To do: Return the full passage about Olivia Orosco's research on Latina home care aides, word for word.

Olivia Orosco is a PhD student in the Department of Geography at UW Seattle. For this work, Orosco received funding from the Harry Bridges Center for Labor Studies and the Howard Martin Award from the Department of Geography. This research was the focus of Orosco’s 2022 Master’s thesis. Orosco's photo is shown at the top right of this article. Below Orosco's photo are two of the caregiver portraits done by Brianna Miller and Brando Martin.

This section pulls from the summary provided to the Harry Bridges Center for Labor Studies by the researcher, Olivia Orosco.  

As the ongoing pandemic restructured daily lives and led to surges in hospitalizations and deaths, the media praised the heroism of healthcare workers using the hashtag #HealthcareHeroes. However, this rhetoric of #HeroesDeLaSalud did not circulate in Spanish-language media sources – sacrifice and exploitation were already workplace expectations for Latinx immigrant workers in the United States. In many cases, the discourse of “healthcare heroes” excludes, sometimes quite viscerally, caregivers or Home Care Aides (HCAs). Orosco’s research seeks to include these vital workers by utilizing ethnographic methods, as well as collaborative portraiture with local artists to center Latina caregivers’ need for improved conditions, respect, and gratitude. The portraits were also gifts to the caregivers, some of whom requested specific artistic backgrounds, and many of whom chose to wear masks as a statement of embodied care.

Extracted records:
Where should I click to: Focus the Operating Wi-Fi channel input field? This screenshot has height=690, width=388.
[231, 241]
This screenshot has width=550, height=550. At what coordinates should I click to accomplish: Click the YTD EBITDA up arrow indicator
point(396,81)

...

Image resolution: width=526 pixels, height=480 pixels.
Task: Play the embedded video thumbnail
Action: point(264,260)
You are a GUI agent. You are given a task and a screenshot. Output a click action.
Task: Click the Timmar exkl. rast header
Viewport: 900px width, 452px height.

Solved problem:
Olivia Orosco is a PhD student in the Department of Geography at UW Seattle. For this work, Orosco received funding from the Harry Bridges Center for Labor Studies and the Howard Martin Award from the Department of Geography. This research was the focus of Orosco’s 2022 Master’s thesis. Orosco's photo is shown at the top right of this article. Below Orosco's photo are two of the caregiver portraits done by Brianna Miller and Brando Martin.

This section pulls from the summary provided to the Harry Bridges Center for Labor Studies by the researcher, Olivia Orosco.  

As the ongoing pandemic restructured daily lives and led to surges in hospitalizations and deaths, the media praised the heroism of healthcare workers using the hashtag #HealthcareHeroes. However, this rhetoric of #HeroesDeLaSalud did not circulate in Spanish-language media sources – sacrifice and exploitation were already workplace expectations for Latinx immigrant workers in the United States. In many cases, the discourse of “healthcare heroes” excludes, sometimes quite viscerally, caregivers or Home Care Aides (HCAs). Orosco’s research seeks to include these vital workers by utilizing ethnographic methods, as well as collaborative portraiture with local artists to center Latina caregivers’ need for improved conditions, respect, and gratitude. The portraits were also gifts to the caregivers, some of whom requested specific artistic backgrounds, and many of whom chose to wear masks as a statement of embodied care.